##### Extracted records

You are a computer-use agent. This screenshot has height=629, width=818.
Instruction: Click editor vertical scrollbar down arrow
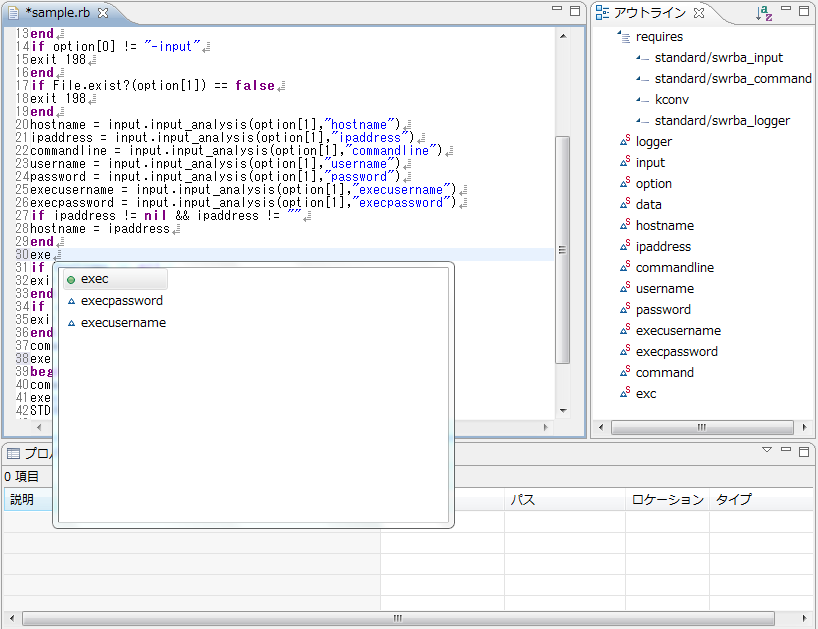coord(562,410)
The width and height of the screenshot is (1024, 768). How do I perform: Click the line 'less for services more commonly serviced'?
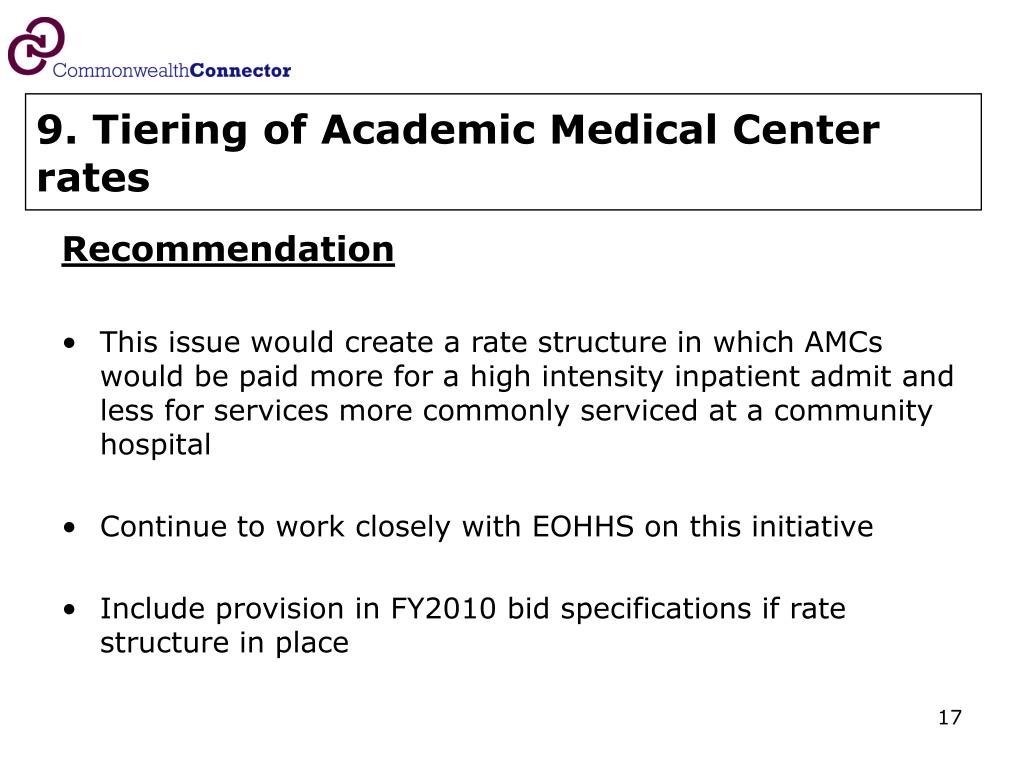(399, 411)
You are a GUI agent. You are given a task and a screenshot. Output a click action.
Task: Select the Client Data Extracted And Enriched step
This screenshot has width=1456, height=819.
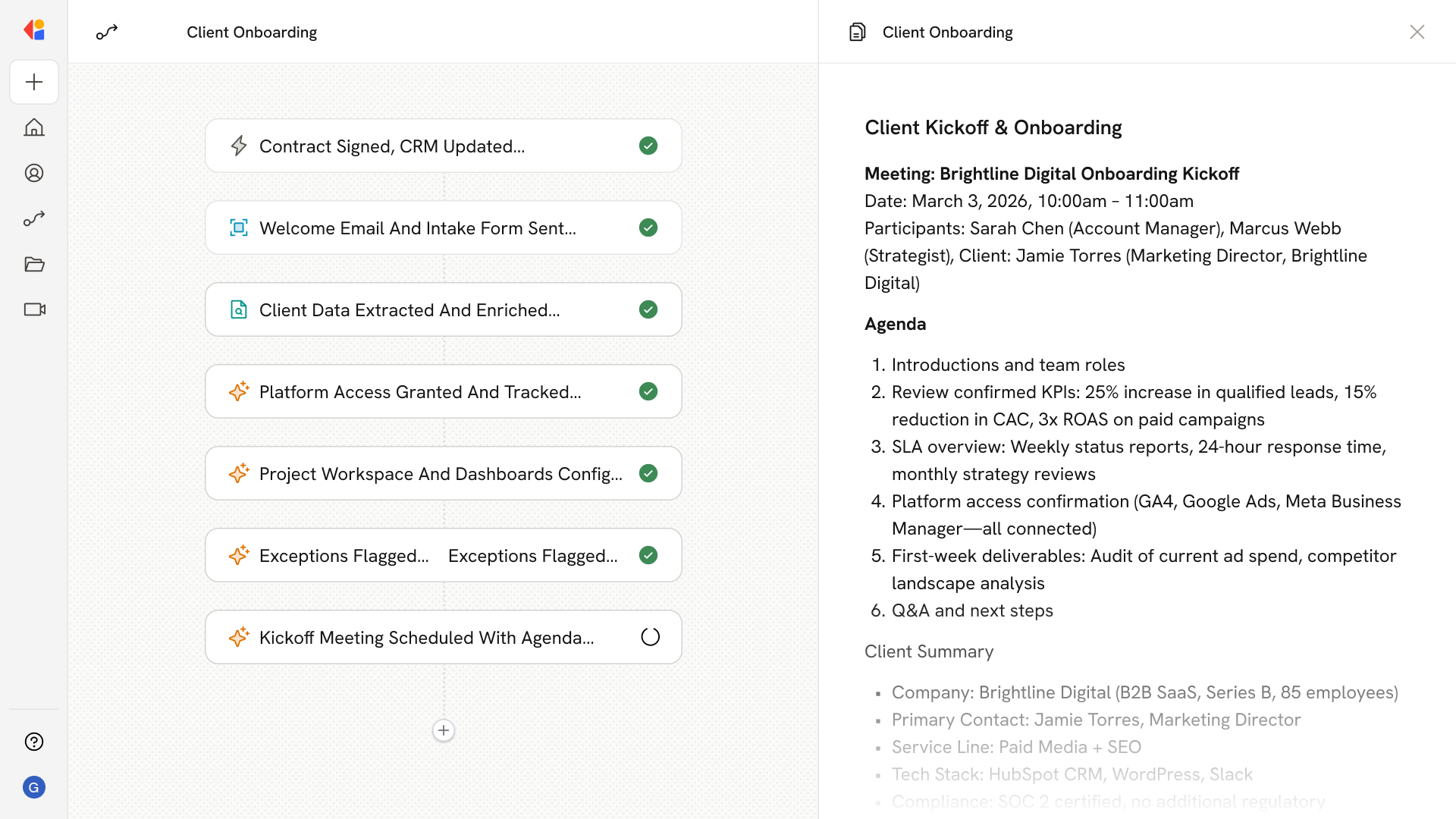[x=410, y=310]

##########

■ **Work to do**:
Render every line of the records above as a JSON list of strings, one string per line, skipping blank lines and omitting the pictures.

■ **Result**:
[
  "You are a computer-use agent. This screenshot has height=629, width=818.",
  "Instruction: Click editor vertical scrollbar down arrow",
  "coord(562,410)",
  "The width and height of the screenshot is (1024, 768). How do I perform: Click the line 'less for services more commonly serviced'?",
  "(399, 411)",
  "You are a GUI agent. You are given a task and a screenshot. Output a click action.",
  "Task: Select the Client Data Extracted And Enriched step",
  "This screenshot has width=1456, height=819.",
  "[x=410, y=310]"
]